Prompt: Swap "Chocolate accord" for "Vanilla accord" in the records from the line with "Viewport: 1217px width, 626px" up to and including the line with "click(x=88, y=458)". Return only those lines, with everything else left unchanged.

Material provided:
◇ ◇ ◇
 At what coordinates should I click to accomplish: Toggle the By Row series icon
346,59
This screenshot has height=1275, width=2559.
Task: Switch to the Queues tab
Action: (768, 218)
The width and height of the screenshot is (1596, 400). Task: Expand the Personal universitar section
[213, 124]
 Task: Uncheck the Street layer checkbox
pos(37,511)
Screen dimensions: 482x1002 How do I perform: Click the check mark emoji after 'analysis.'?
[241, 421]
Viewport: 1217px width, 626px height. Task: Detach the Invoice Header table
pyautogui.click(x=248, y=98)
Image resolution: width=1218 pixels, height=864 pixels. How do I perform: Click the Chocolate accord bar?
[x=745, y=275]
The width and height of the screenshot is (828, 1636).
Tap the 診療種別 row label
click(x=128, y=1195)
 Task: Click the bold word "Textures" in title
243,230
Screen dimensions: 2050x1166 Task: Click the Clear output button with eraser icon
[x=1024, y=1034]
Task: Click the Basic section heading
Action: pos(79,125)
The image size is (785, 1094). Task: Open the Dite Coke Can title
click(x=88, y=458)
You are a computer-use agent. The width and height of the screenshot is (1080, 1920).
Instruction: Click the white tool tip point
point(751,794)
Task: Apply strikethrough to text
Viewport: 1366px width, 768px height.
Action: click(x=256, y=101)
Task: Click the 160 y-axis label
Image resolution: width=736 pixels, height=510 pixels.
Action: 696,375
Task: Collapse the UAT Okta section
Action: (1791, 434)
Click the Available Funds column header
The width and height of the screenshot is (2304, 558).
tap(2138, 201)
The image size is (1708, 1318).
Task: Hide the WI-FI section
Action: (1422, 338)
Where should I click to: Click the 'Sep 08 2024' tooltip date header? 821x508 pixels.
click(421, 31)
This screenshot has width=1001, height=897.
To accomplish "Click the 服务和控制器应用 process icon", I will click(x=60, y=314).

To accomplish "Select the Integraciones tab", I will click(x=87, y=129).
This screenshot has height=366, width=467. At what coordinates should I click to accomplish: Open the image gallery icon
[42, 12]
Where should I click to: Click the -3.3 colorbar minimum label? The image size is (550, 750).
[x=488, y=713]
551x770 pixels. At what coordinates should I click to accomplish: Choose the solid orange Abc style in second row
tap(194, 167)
◇ ◇ ◇
Correct answer:
Viewport: 1217px width, 626px height. Task: Detach the Invoice Header table
pyautogui.click(x=248, y=98)
Image resolution: width=1218 pixels, height=864 pixels. How do I perform: Click the Vanilla accord bar?
[x=745, y=275]
The width and height of the screenshot is (828, 1636).
Tap the 診療種別 row label
click(x=128, y=1195)
 Task: Click the bold word "Textures" in title
243,230
Screen dimensions: 2050x1166 Task: Click the Clear output button with eraser icon
[x=1024, y=1034]
Task: Click the Basic section heading
Action: pos(79,125)
The image size is (785, 1094). Task: Open the Dite Coke Can title
click(x=88, y=458)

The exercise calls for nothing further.